As a red-blooded American male I have no problem recalling the vehicles I’ve owned in my lifetime.

Recently, as a part of an exercise in a Bible study, the class was asked to tell everyone what vehicle they first drove. The guys all quickly named off their first car, some of the girls were a little fuzzy on make and model but most recalled the color and the number of doors.

I had no trouble recalling my 1968 Ford Fairlane 500 Fastback. But then I thought, no, that wasn’t the first vehicle I drove. That could have been steering granddad’s 1959 Chevrolet Apache stepside pickup or dad’s green 1963 Ford stepside.

I wasn’t licensed at the time but I even drove a 1967 Chevy pickup with both sides of the bed bashed in to school for a month or two before I got my own car.

I had been looking for just the right car for months but it was my dad who located it first. It was dark green and it cost me $800 in 1974. I had saved up enough paper route money to pay cash for it.

Being a mid-size two-door, my folks called it a beer can because it was smaller than what they drove. I loved that car. It had the 302 engine so it wasn’t fast enough to win a race but that didn’t stop me from trying.

The only performance equipment that had been added to the car was a glass-pack muffler and white-letter steel belted radial tires. I had dreams of how that car could have been fixed up but somehow I just never got around to doing it.

I believe I sold it about four years later for the same $800 I had originally invested. I think I can probably tell you the year model, color and pretty close to what I paid for every single car or pickup I’ve owned.

I like buying used vehicles and I’ve bought and sold close to 20 of them. I’ve only regretted owning a couple of those vehicles. A 1982 Chevy Citation was one of those vehicles. Gasoline prices had been going up and a peppy little front-wheel drive six-cylinder sounded like a great idea.

I was buying the car the owner of the Chevy dealership had driven as a demonstrator so I thought, how could I go wrong? It was nearly 20 years before I could bring myself to buy another front-wheel drive vehicle.
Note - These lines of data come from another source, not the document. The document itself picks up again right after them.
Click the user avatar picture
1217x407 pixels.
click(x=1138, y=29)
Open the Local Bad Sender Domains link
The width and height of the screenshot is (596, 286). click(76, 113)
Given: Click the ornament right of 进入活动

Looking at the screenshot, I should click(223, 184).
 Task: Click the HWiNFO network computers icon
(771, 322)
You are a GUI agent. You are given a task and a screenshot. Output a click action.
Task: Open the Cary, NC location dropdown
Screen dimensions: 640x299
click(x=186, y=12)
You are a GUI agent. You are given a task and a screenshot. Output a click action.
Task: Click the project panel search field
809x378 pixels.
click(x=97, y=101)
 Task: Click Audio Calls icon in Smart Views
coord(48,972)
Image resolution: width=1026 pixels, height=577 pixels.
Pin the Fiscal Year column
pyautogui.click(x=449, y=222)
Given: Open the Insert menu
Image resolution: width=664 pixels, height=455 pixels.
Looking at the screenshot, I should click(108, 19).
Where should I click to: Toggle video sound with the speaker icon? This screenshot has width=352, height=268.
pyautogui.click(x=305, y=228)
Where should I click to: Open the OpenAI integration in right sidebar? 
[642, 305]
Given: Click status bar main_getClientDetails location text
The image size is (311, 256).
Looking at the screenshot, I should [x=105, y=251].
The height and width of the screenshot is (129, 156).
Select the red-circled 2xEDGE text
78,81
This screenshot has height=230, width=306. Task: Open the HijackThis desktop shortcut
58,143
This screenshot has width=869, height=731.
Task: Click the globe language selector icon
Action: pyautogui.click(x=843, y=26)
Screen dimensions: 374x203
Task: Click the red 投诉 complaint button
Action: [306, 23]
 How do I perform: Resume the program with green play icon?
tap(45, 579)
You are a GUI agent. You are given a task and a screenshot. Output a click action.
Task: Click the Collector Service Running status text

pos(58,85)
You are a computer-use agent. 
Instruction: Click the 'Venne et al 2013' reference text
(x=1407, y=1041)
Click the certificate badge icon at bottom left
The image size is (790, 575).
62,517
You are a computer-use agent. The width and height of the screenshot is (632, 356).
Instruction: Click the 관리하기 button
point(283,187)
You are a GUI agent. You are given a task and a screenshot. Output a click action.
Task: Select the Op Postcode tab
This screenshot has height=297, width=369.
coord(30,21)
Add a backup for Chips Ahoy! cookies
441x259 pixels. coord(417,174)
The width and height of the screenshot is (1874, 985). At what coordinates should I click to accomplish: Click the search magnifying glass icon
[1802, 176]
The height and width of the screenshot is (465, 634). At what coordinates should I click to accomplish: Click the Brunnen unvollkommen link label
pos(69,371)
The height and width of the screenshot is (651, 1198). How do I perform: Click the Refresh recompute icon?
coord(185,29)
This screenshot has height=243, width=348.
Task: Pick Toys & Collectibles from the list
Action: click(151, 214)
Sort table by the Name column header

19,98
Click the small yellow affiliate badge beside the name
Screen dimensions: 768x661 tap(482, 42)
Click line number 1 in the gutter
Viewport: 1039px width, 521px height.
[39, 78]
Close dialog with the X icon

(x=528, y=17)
Sadly the last 20 years of automotive history have been largely about homogenization. All the cars look alike, most of them have four-cylinder engines and now they’re even making hybrid electric cars.

My generation participated in the debate of which car had the most power and greatest looks.

Future generations I guess will brag to their grandchildren that they drove a car that blew everyone else away on gas mileage.